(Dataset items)

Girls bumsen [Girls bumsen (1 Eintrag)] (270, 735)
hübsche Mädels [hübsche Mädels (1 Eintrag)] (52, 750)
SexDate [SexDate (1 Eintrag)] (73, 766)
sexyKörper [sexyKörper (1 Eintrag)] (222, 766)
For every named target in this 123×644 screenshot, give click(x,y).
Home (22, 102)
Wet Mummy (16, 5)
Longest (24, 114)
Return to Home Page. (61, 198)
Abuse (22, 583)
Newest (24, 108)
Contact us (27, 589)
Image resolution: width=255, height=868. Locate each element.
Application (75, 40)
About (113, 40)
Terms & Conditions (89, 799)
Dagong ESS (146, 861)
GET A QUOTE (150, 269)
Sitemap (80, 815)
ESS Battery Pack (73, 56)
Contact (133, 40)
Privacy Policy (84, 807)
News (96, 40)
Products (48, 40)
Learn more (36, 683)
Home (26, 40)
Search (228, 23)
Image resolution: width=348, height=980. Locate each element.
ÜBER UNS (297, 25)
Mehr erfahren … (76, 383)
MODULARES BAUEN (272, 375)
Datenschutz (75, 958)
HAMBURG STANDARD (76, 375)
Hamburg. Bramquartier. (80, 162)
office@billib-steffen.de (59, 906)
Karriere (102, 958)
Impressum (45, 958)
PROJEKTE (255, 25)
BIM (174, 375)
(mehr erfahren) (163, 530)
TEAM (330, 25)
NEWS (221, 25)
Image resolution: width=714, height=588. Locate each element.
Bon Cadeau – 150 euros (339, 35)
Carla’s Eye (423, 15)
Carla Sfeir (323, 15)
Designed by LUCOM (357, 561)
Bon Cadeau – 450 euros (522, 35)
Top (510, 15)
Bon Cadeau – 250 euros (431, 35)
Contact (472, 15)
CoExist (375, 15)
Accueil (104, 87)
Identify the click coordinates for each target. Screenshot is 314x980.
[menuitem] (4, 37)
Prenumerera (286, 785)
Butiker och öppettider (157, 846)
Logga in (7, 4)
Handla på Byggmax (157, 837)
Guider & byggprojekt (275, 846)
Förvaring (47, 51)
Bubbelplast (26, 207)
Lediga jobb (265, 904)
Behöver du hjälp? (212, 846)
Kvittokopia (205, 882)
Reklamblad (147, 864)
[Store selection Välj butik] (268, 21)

[WHAT NEEDS TO BE DONE]:
Render everything in the listing above, from the line containing "GET A QUOTE (150, 269)" down to the line containing "Mehr erfahren … (76, 383)", as a Markdown table with the columns No. and Line. Leave out any blank lines.

[ANSWER TO THE PROBLEM]:
| No. | Line |
|---|---|
| 1 | GET A QUOTE (150, 269) |
| 2 | Sitemap (80, 815) |
| 3 | ESS Battery Pack (73, 56) |
| 4 | Contact (133, 40) |
| 5 | Privacy Policy (84, 807) |
| 6 | News (96, 40) |
| 7 | Products (48, 40) |
| 8 | Learn more (36, 683) |
| 9 | Home (26, 40) |
| 10 | Search (228, 23) |
| 11 | Image resolution: width=348, height=980. Locate each element. |
| 12 | ÜBER UNS (297, 25) |
| 13 | Mehr erfahren … (76, 383) |